=== Section Start ===

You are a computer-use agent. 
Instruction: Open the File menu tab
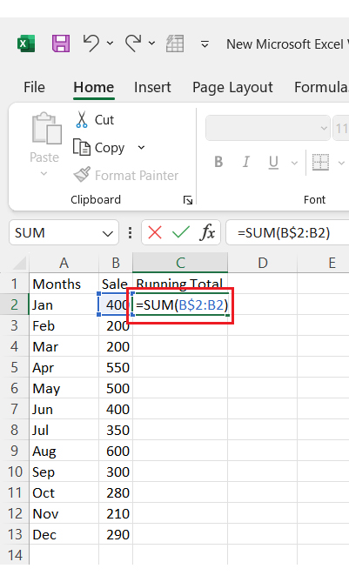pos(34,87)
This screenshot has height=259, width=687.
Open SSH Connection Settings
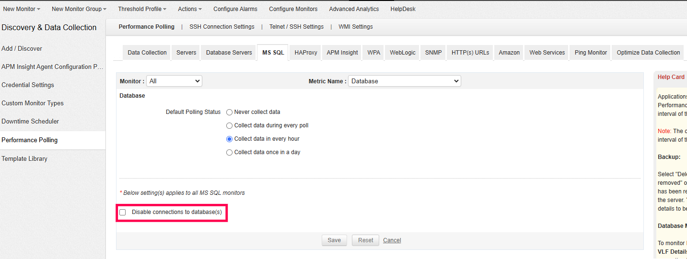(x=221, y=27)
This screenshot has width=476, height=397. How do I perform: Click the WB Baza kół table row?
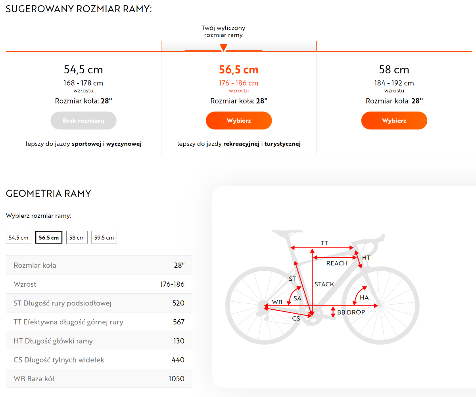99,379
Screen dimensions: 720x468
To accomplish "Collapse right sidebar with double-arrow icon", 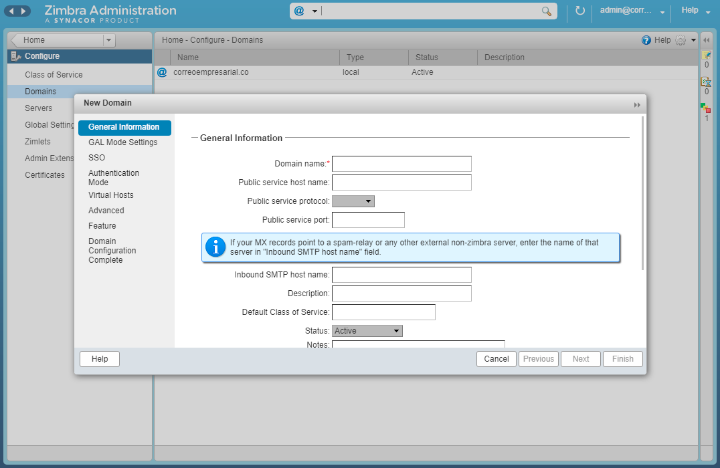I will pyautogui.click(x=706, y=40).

=== Section End ===
=== Section Start ===

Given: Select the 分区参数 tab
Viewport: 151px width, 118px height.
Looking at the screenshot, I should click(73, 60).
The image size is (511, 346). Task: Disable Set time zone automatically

=== Section End ===
=== Section Start ===

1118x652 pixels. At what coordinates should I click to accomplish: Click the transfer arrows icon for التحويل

=== Section End ===

=== Required action ===
Go through the material above and output exactly the lines from the one containing "Viewport: 151px width, 118px height." through the one containing "The image size".

=== Output of the exercise ===
Viewport: 151px width, 118px height.
Looking at the screenshot, I should click(73, 60).
The image size is (511, 346). Task: Disable Set time zone automatically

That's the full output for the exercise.